Segment Start: Extract
Since Pashinyan started wearing the hat, the artist has received more than a thousand orders. Aslanyan said that wearing his own dukhov hat, he was greeted on the street by an older woman who took him for Pashinyan. Many local businesses started pirating the design and selling their own “dukhov” hats. “I took part in the movement through my hats,” Aslanyan said.
With the demonstration of his political skills, he won over many skeptics in Armenia's long-suffering liberal elite.
“The movement that he created has turned into a revolution in a true sense of the word,” Arsinée Khanjian, an Armenian-Canadian actress and activist, told Eurasianet. Khanjian has for years been active in Armenia’s civil society, but had avoided supporting any particular politician.
That changed when she came to Yerevan to support the protests, and happened to meet Pashinyan. “I was thinking I was going to meet a politician, and I’ve met a man. A man who is capable of self-scrutiny,” Khanjian added.
“He’s been very adaptive,” said Babken DerGrigorian, a Yerevan-based political consultant who ran on Civil Contract’s Yerevan city elections ticket in 2017. DerGrigorian said Pashinyan had “an ability to self-reflect that you don’t normally see in Armenian politics. He’s learned from other [mass-protest] movements. For a long time, I had quite a negative opinion [of Pashinyan]. But despite my best efforts not to like him, over time he earned my respect.”
“Armenian politicians lack the ability to talk to the people,” DerGrigorian added. “And Nikol knows how to talk to the people. He’s been able to connect with an average person in the way that no other politician [in Armenia] has done.”
Both Khanjian and DerGrigorian traveled last week with Pashinyan and his supporters to rallies in smaller cities outside Yerevan. This was a rare example of grassroots-level politics in Armenia, where usually the power balance can only be shifted through scheming in Yerevan’s halls of power. Pashinyan’s travel companions were struck by his common touch.
“People were all along the road,” Khanjian said. “And at every gathering, [Pashinyan] stopped to speak with the people. The moment he would step out of the car, they would run towards him. And he was absolutely available, completely at ease with this proximity.”
Segment End: Extract
Segment Start: Entries supplied
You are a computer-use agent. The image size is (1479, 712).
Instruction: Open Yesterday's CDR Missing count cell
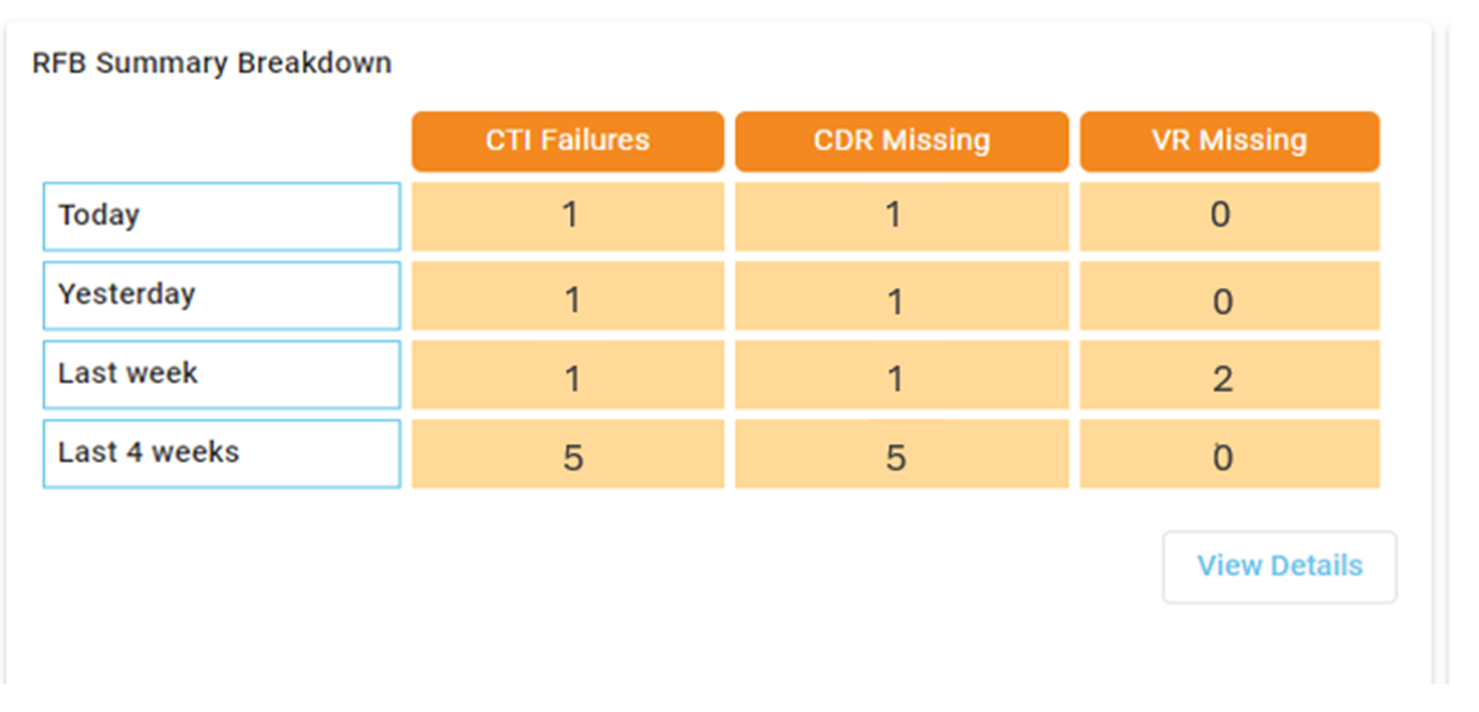point(902,295)
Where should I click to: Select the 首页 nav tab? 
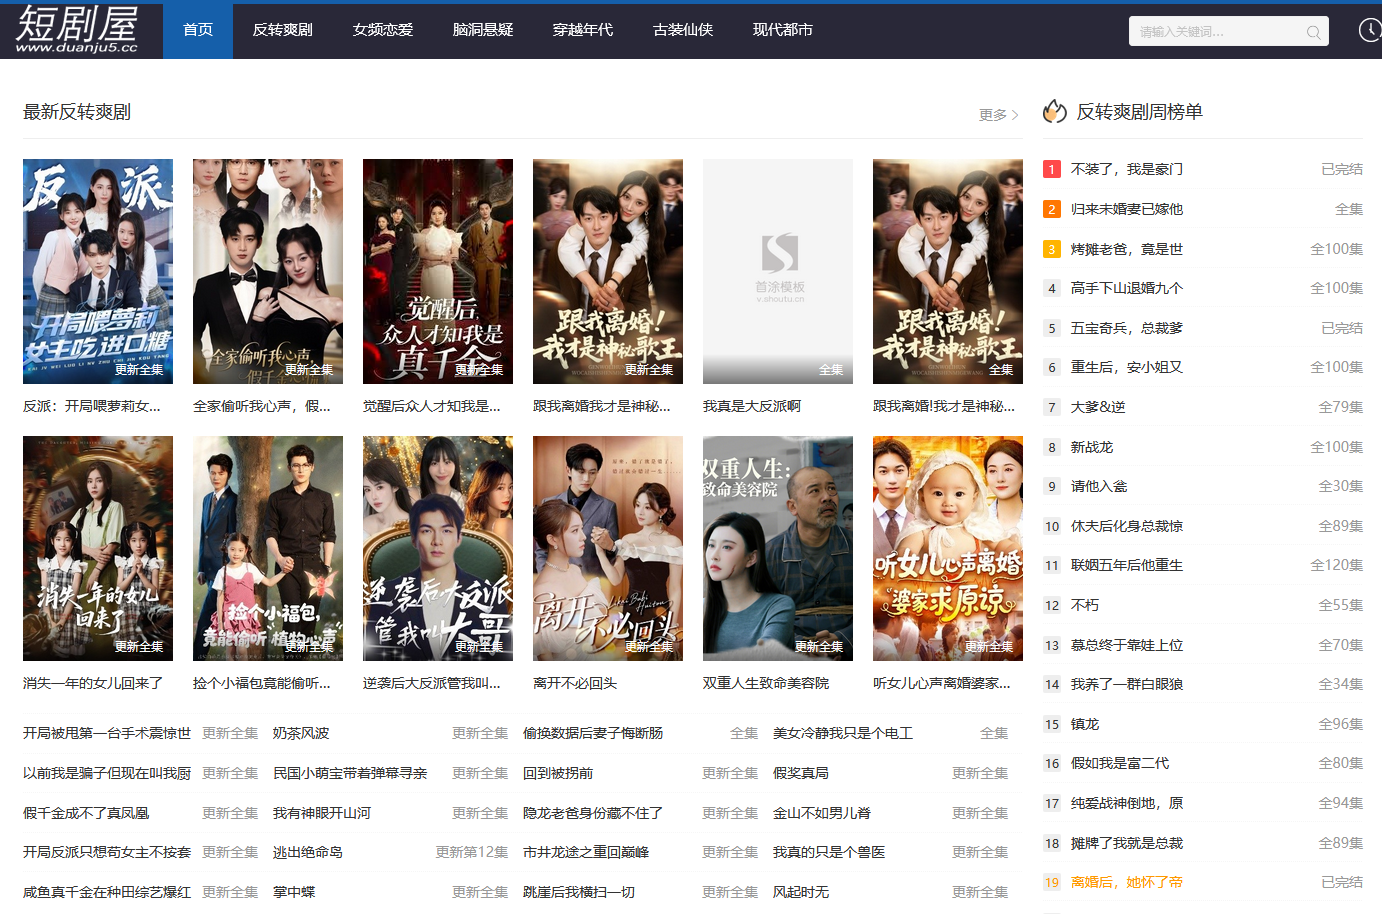click(198, 30)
Segment End: Entries supplied
Problems and tasks:
1. Translate this sentence from the Pashinyan article into Spanish: "With the demonstration of his political skills, he won over many skeptics in Armenia's long-suffering liberal elite."
2. Reproduce everything in the Pashinyan article from "Since Pashinyan started" down to "any particular politician.".
3. Please write the next part of the Pashinyan article, picking up where it stops.

Responses per task:
1. Con la demostración de sus habilidades políticas, se ganó a muchos escépticos de la sufrida élite liberal de Armenia.

2.
Since Pashinyan started wearing the hat, the artist has received more than a thousand orders. Aslanyan said that wearing his own dukhov hat, he was greeted on the street by an older woman who took him for Pashinyan. Many local businesses started pirating the design and selling their own “dukhov” hats. “I took part in the movement through my hats,” Aslanyan said.
With the demonstration of his political skills, he won over many skeptics in Armenia's long-suffering liberal elite.
“The movement that he created has turned into a revolution in a true sense of the word,” Arsinée Khanjian, an Armenian-Canadian actress and activist, told Eurasianet. Khanjian has for years been active in Armenia’s civil society, but had avoided supporting any particular politician.

3.
Because of the non-stop rallies and a night in a police precinct, Pashinyan’s been sick for the most part of the last two weeks, almost losing his voice. But when Khanjian insisted that he needed to see a doctor, he said he didn’t have time to go to a hospital. “With all these people coming to him, he didn’t even think that a doctor would come to him,” said the actress. Eventually, a doctor visited him, and he was put on medication.
“He’s the most human being of all the politicians in this country,” said Khanjian. “If we can even call them politicians. […] They’re oligarchs in positions of power.”
Many in Armenia retain concerns about Pashinyan but are holding their tongues, convinced that unity is paramount. “I have numerous misgivings, but I don’t want to talk about them before a snap parliamentary election is held and a new government is formed,” said Manucharyan, the co-founder of Civil Contract. “For now, any word spoken can change the mood and interfere with the process.”
“I wasn’t sure if I even should be with Pashinyan,” said Khanjian. “Until now my [political actions in Armenia] were on behalf of the civil society. I didn’t want to provide support for a politician. But in a very short period of time, I’ve realized that I was supporting Pashinyan because Pashinyan represents the voice of the people. He gave people back the voices that they’ve been missing for so long.”
With additional reporting by Joshua Kucera
Grigor Atanesian is a freelance journalist who covers Armenia.